You essentially figure a way to hold your bow vertical (use a bow vise),
and then check to see that your bubble level in the sight is also reading vertical.

If not, then adjust the bubble level with the 2nd axis adjustment,
to make the bubble level on your sight read level, when the bow and bowstring are vertical.

*3RD AXIS*
Ok, so now we understand what 2nd axis is on your sight.

So, what is 3rd axis?

Remember your sight ring is on a threaded rod?

Well, what if the entire sight ring was mounted on a door hinge?

Yup. What if the entire sight ring could swing like a door?
You could swing the door towards you or away from you.

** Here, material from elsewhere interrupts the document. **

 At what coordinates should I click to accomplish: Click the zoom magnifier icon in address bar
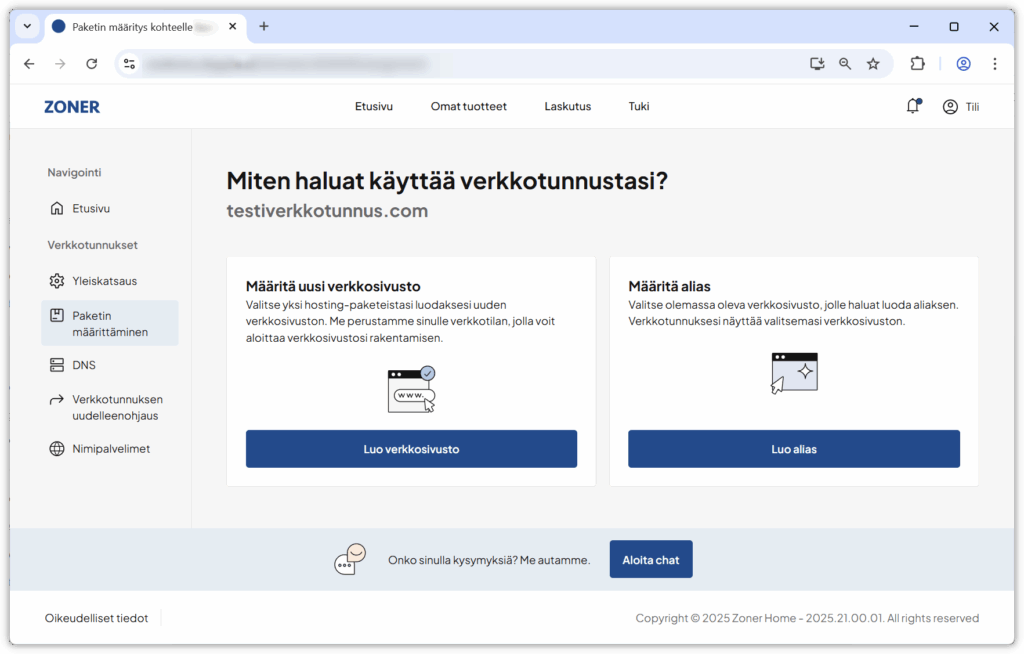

Well, let's say we swing the door towards you 45 degrees.
The bubble level still reads level, i.e., the threaded rod is still horizontal.

You know what will happen on a steep uphill shot?
Even if you aim uphill, and your bow is not tilted left or right,
the bubble level will lie to you and force you to tilt your bow.

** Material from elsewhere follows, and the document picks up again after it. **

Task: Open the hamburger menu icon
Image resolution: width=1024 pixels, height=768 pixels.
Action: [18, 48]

Try this with a 24-inch level. Hold the level in your hand so that it is still horizontal, but the angle between the level and your arm is 45 degrees, as if you swung a door towards you. Raise your arm towards the ceiling.
The bubble level will not stay in the middle.

Adjust the third axis on your sight is the same as adjust the door swing so that it is 90 degrees.

*HOW TO ADJUST 3RD AXIS*
3rd axis will affect uphill shots (NFAA field rounds) or downhill shots (from a treestand).

Imagine that your sight ring is a door. If you bump your sight ring into a tree, the sight ring may bend towards you like swinging a door closer to your face. Let's say the sight ring "door" opened towards you 45-degrees. The bubble still reads level when you hold the riser straight up and down.

Now, hang a weighted string from the ceiling.
Kneel down on your knees, load an arrow in a safe spot, come to full draw and anchor.
Line up the weighted string with the left edge of the riser and your limbs.
*
Take a look at the bubble.*
The riser and limbs are vertical because you are lined up with the weighted string.
If the sight ring threaded rod is bent towards you or away from you,
the bubble will not read level even though you are not canting the bow.

Adjusting the 3rd axis of a bow restores the sight ring door swing
back to 90 degrees, perpendicular to the sight frame.
The best way to check is kneeling down on your knees,
aiming up at a weighted string hanging from the ceiling.

If your sight has 3rd axis adjustment, then adjust away.

If you sight does not have 3rd axis adjustment,
you will need to use shims to adjust the entire sight or just the sight ring.


----------